On the markets and the Facebook IPO
Where the heck did the trading day go? It’s already the contra hour and I’ve been pedal to the metal all day but this is the first time I’ve sat at the computer all day. The markets are flattish to down. Greece sovereign debt crisis is dominating the headlines. Shocker, I know. Let’s talk market then Facebook.
I asked last week who was more scared, the bulls or the bears and the answer was this — very low response rate throughout all my channels but the response was overwhelming that it’s the bears who are more scared right now. To review, the answer to the “who’s more scared” question is a contrarian indicator, meaning that if the answer is that it’s the bears who are more scared right now then it’s a bearish sign. That said, I think there’s also direction indication in the fact that hardly anybody bothered to respond to the question. Nobody’s bullish, even though the bulls are seemingly very complacent. I’m thinking the markets are going to rip higher after we get through Greece/EU in the next couple weeks. Feet to fire, there’s likely to be a market sell off before we take off, but it’s time to start scaling into more net long exposure in coming days.
Facebook — nobody knows what valuation it’s coming public at. When Google was about to come public a few years ago, Mario Baritoromo asked me on CNBC if I’d be a buyer of Google.
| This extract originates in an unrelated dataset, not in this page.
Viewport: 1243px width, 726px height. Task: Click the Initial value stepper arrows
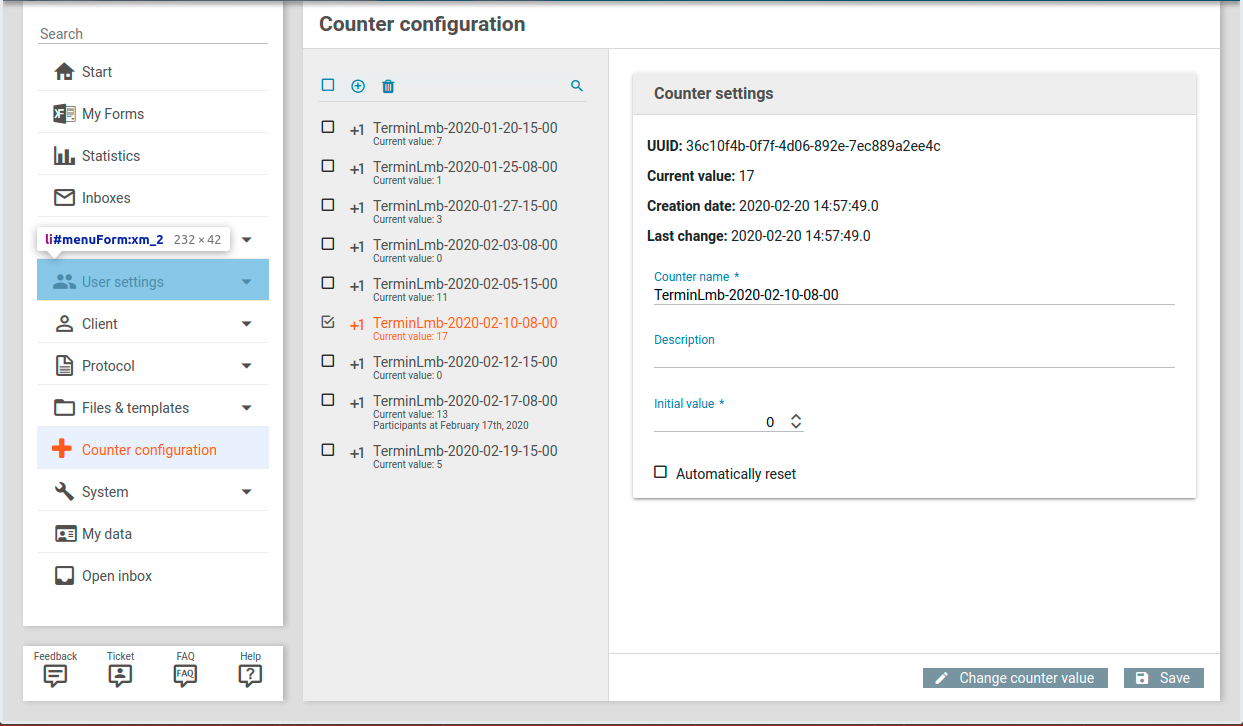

I said probably not, but then when the finally did come public, the stock was valued at much less than I’d expected and I changed my mind, wrote about it, went on TV and mea culpa’d and owned the stock from $90 til nearly $600 when I sold and closed my hedge fund to become a TV anchor. The point being, I’m also inclined to tell you that, at the this point, I’m less than bullish on Facebook if it comes public with a valuation of $120 billion or more and I’ll be outright bearish on Facebook if the it comes public with a valuation north of $150 billion, which is a number I’ve heard bandied about. If it comes public with a valuation of $80 billion or less, I’d be a buyer for a short- to mid-term trade, measured in days or months. Longer-term, I could see Facebook bounce around with a $50 to $200 billion valuation with lots of volatility along the way for years after it does come public. It’d be a buy on crashes and a sell on spikes.
No trades for me today. Rock n roll.